Owen’s caption read:
“Our little sweetheart, we’ve been waiting so long. Grow up healthy.”
A year ago, I was at my most vulnerable, recovering from childbirth, needing him more than ever.
He was busy transferring money to another woman, planning for another child’s future.
I bit down hard on my lip to stop the cry that wanted to escape.
Anya, you cannot panic.
Dana’s words echoed in my ears: Gather the evidence.
Shaking, I picked up Owen’s phone again and meticulously photographed every one of the transfer records, the intimate photos, and sent them all to a hidden, encrypted folder on my own device.
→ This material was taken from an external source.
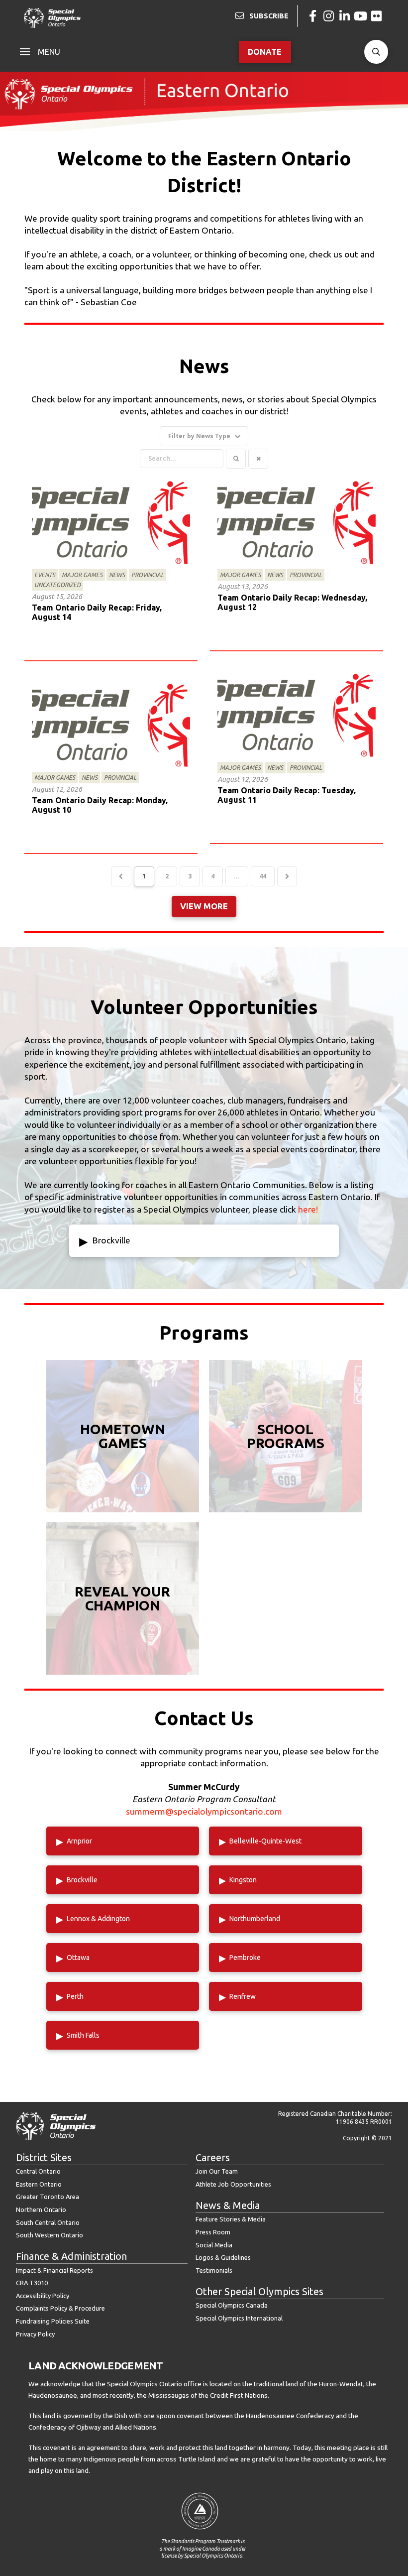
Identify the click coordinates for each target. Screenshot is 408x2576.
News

It was then I stumbled upon a deeper secret.
In Owen’s cloud backup, I found a detailed medical report.
My eyes jumped immediately to the final conclusion:
[Mass occupying lesion of the liver, size approximately 3.5 x 4.2 cm. Primary Hepatocellular Carcinoma possible. Further core needle biopsy recommended.]
Owen had liver cancer.
And judging by the dates, he had known about it for at least three months.
For the past three months, he had gone to work, come home, and never said a single word.
A cold dread shot up from my feet to the top of my head.
He wasn’t just cheating. He was systematically transferring our marital assets to provide for his child with Sienna.
And my staged “death” was simply to clear the way for their future.